◆ **What to produce**
From the entries below, retype only the lines from the one with "Share (44, 694)" through the one with "MSA Gallet Flight Helmets (362, 1065)", exactly as written.

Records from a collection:
__________

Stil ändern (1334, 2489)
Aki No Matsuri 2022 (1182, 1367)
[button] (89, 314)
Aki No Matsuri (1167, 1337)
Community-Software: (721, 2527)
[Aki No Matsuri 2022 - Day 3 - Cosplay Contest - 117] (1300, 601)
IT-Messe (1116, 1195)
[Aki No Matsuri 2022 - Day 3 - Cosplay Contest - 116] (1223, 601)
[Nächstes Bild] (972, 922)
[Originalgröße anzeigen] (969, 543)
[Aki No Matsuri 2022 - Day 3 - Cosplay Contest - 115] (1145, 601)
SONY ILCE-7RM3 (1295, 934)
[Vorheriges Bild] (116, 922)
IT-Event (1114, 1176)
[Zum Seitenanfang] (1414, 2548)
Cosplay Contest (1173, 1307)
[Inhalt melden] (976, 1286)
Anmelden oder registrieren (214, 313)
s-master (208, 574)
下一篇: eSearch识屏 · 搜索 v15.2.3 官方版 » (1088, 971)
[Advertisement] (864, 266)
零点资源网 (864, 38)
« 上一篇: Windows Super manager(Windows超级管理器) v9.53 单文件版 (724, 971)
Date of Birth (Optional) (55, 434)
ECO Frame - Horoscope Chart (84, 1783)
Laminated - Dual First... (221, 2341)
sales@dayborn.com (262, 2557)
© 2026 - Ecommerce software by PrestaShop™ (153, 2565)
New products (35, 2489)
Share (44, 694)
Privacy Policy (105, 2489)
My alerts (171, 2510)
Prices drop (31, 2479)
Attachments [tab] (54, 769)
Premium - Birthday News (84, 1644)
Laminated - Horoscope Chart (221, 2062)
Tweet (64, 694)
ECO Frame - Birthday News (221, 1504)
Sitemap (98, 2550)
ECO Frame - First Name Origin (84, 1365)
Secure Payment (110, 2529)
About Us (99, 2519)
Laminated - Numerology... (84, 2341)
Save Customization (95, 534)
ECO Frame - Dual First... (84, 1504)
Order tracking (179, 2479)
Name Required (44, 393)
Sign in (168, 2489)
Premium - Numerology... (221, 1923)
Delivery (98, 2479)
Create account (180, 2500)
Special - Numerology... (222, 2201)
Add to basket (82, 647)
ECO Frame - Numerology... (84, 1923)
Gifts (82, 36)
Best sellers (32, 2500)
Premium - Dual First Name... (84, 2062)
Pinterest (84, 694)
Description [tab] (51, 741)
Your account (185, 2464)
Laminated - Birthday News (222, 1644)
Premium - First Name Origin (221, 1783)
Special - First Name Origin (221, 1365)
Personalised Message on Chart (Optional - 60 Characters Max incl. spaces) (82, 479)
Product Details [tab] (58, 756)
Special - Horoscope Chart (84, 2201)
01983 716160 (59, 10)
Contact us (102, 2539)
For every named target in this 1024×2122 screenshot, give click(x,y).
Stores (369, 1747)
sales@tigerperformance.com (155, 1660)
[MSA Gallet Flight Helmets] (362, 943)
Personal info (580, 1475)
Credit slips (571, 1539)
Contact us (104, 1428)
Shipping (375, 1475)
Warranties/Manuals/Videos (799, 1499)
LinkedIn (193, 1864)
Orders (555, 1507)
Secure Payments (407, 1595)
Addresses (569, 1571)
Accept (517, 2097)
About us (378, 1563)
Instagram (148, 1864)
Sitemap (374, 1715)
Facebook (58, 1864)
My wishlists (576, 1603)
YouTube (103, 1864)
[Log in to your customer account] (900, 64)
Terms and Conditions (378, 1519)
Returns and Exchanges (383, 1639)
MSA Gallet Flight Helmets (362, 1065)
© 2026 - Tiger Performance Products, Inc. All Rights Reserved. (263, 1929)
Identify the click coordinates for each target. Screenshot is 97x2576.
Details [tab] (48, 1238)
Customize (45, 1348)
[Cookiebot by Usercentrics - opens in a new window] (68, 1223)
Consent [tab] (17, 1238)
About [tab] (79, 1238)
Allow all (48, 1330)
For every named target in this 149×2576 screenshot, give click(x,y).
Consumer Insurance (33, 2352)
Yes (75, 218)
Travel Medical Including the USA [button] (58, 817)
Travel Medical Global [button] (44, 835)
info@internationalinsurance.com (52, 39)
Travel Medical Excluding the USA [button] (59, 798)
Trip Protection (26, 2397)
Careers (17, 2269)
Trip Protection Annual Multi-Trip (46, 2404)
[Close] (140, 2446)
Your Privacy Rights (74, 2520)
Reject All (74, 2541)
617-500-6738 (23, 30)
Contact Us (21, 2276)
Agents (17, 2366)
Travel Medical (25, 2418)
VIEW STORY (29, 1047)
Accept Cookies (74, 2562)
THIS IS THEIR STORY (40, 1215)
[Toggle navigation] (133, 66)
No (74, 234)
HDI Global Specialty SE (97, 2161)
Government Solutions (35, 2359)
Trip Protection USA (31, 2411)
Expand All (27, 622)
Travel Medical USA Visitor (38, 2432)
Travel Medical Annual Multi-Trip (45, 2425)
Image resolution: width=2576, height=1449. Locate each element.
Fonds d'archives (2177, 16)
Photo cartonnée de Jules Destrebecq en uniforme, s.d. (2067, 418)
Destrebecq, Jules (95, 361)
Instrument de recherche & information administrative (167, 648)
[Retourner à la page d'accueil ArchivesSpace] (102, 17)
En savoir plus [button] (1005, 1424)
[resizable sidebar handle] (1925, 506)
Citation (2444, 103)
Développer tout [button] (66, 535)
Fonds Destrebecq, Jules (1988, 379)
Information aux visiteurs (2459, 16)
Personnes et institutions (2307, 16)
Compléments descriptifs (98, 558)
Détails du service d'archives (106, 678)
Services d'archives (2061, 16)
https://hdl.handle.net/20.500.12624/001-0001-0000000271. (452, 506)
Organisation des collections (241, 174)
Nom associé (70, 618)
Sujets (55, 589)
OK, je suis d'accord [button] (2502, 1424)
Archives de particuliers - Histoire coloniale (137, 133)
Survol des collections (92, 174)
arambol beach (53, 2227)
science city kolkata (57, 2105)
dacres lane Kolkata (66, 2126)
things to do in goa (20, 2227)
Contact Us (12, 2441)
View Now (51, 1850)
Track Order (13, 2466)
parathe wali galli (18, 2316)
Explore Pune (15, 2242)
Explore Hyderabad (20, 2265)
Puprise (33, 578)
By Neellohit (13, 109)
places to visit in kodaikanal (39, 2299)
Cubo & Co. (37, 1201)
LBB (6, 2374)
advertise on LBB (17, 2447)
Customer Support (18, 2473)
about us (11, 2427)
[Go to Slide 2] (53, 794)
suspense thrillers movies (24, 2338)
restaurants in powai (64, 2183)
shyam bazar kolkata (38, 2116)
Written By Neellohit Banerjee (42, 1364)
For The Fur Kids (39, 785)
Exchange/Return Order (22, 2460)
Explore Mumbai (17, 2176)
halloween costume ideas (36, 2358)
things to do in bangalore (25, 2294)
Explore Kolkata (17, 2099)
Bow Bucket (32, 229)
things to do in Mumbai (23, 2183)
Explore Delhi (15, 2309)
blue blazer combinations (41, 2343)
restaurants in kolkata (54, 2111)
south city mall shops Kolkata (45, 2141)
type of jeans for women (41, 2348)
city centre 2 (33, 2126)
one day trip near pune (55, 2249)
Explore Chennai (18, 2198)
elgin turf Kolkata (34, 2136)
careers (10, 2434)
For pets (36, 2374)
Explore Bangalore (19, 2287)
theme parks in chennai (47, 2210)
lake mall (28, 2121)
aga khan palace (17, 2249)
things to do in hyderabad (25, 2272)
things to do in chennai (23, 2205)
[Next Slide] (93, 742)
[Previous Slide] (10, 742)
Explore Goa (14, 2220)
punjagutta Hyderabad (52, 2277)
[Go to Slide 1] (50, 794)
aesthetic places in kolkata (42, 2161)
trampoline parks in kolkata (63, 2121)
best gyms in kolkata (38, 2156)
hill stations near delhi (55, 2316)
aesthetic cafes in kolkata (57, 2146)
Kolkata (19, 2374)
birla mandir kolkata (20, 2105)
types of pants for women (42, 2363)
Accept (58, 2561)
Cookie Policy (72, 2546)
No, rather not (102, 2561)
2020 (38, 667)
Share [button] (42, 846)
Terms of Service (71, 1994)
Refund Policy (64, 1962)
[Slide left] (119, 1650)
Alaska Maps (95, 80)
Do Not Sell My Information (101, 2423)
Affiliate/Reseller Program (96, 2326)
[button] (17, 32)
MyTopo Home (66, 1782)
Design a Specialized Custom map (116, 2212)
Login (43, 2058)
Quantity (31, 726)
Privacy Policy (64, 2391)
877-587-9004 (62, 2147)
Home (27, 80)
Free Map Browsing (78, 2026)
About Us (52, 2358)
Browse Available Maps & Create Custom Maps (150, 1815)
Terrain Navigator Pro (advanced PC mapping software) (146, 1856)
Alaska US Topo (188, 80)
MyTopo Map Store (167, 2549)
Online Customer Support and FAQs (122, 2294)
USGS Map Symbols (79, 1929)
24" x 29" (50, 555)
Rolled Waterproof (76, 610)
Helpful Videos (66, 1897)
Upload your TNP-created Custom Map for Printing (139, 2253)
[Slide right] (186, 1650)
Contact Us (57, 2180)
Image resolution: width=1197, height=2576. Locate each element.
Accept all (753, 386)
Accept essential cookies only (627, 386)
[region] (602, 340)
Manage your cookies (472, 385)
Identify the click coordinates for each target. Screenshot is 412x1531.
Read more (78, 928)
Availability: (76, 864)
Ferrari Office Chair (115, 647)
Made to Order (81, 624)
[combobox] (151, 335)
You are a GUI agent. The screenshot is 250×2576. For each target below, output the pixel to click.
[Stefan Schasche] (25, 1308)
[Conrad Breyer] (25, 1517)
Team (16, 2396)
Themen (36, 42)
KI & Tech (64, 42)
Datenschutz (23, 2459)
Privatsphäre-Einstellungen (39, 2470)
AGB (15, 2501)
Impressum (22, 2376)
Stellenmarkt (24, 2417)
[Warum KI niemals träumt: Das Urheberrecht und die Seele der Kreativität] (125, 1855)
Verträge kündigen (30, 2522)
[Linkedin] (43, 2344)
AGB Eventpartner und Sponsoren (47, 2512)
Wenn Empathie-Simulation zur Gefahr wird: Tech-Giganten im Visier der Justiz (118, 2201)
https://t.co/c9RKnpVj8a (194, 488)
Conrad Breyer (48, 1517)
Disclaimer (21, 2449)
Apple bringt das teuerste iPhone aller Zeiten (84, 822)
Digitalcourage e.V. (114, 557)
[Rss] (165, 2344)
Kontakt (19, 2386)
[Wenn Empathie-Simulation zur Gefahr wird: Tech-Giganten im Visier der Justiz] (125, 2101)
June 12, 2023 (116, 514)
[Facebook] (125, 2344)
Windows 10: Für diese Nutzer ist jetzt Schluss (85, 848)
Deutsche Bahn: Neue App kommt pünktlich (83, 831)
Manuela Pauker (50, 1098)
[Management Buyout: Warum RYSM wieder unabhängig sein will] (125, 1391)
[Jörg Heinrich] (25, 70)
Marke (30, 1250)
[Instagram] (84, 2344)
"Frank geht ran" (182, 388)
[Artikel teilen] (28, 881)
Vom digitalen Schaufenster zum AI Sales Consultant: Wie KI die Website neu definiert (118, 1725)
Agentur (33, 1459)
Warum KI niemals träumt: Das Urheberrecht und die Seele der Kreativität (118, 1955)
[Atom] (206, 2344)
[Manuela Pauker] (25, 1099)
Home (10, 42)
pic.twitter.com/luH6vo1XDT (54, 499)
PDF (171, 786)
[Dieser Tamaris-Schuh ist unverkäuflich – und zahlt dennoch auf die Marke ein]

__________

◆ **Response**
Share (44, 694)
Privacy Policy (105, 2489)
My alerts (171, 2510)
Prices drop (31, 2479)
Attachments [tab] (54, 769)
Premium - Birthday News (84, 1644)
Laminated - Horoscope Chart (221, 2062)
Tweet (64, 694)
ECO Frame - Birthday News (221, 1504)
Sitemap (98, 2550)
ECO Frame - First Name Origin (84, 1365)
Secure Payment (110, 2529)
About Us (99, 2519)
Laminated - Numerology... (84, 2341)
Save Customization (95, 534)
ECO Frame - Dual First... (84, 1504)
Order tracking (179, 2479)
Name Required (44, 393)
Sign in (168, 2489)
Premium - Numerology... (221, 1923)
Delivery (98, 2479)
Create account (180, 2500)
Special - Numerology... (222, 2201)
Add to basket (82, 647)
ECO Frame - Numerology... (84, 1923)
Gifts (82, 36)
Best sellers (32, 2500)
Premium - Dual First Name... (84, 2062)
Pinterest (84, 694)
Description [tab] (51, 741)
Your account (185, 2464)
Laminated - Birthday News (222, 1644)
Premium - First Name Origin (221, 1783)
Special - First Name Origin (221, 1365)
Personalised Message on Chart (Optional - 60 Characters Max incl. spaces) (82, 479)
Product Details [tab] (58, 756)
Special - Horoscope Chart (84, 2201)
01983 716160 (59, 10)
Contact us (102, 2539)
For every named target in this 1024×2122 screenshot, give click(x,y).
Stores (369, 1747)
sales@tigerperformance.com (155, 1660)
[MSA Gallet Flight Helmets] (362, 943)
Personal info (580, 1475)
Credit slips (571, 1539)
Contact us (104, 1428)
Shipping (375, 1475)
Warranties/Manuals/Videos (799, 1499)
LinkedIn (193, 1864)
Orders (555, 1507)
Secure Payments (407, 1595)
Addresses (569, 1571)
Accept (517, 2097)
About us (378, 1563)
Instagram (148, 1864)
Sitemap (374, 1715)
Facebook (58, 1864)
My wishlists (576, 1603)
YouTube (103, 1864)
[Log in to your customer account] (900, 64)
Terms and Conditions (378, 1519)
Returns and Exchanges (383, 1639)
MSA Gallet Flight Helmets (362, 1065)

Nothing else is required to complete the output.